Angiotensin-converting enzyme inhibition limits dysfunction in adjacent noninfarcted regions during left ventricular remodeling

Abstract

We hypothesized that angiotensin-converting enzyme inhibitors would limit dysfunction in the first 8 weeks after transmural infarction in adjacent noninfarcted regions, as well as attenuate left ventricular remodeling. Angiotensin-converting enzyme inhibition limits ventricular dilation and hypertrophy and improves survival after anterior infarction, but its effect on regional function during remodeling is not well characterized. Thirteen sheep underwent coronary ligation to create an anteroapical infarction.
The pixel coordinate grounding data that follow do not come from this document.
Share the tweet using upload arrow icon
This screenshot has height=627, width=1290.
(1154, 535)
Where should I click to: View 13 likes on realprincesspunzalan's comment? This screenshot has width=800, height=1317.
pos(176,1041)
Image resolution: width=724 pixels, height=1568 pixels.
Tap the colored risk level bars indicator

At postinfarction day 2, eight sheep were randomized to therapy with the angiotensin-converting enzyme inhibitor ramipril, and five sheep received no therapy. Animals were studied with magnetic resonance myocardial tagging before and 8 weeks after infarction. Left ventricular volume, mass and ejection fraction were measured, as were changes in percent circumferential shortening within the subendocardium and subepicardium of infarcted and noninfarcted myocardium, both adjacent to and remote from the infarction. Angiotensin-converting enzyme inhibition limited the increase in end-diastolic volume from a mean (+/- SD) of +1.5 +/- 0.7 ml/kg in control animals to +0.5 +/- 0.8 ml/kg in the treated group (p < 0.04). Segmental function within infarcted and remote noninfarcted tissue did not differ between groups. However, angiotensin-converting enzyme inhibition limited the decline in function in the adjacent noninfarcted region 8 weeks after infarction. Percent circumferential shortening in the subendocardium decreased by -13 +/- 5% in the control group compared with -5 +/- 5% in the treated group (p < 0.03). In concert with a reduction in left ventricular remodeling after anterior infarction, angiotensin-converting enzyme inhibition limits the decline in function in the adjacent noninfarcted region. Dysfunction in adjacent noninfarcted regions may be an important determinant of left ventricular remodeling after infarction.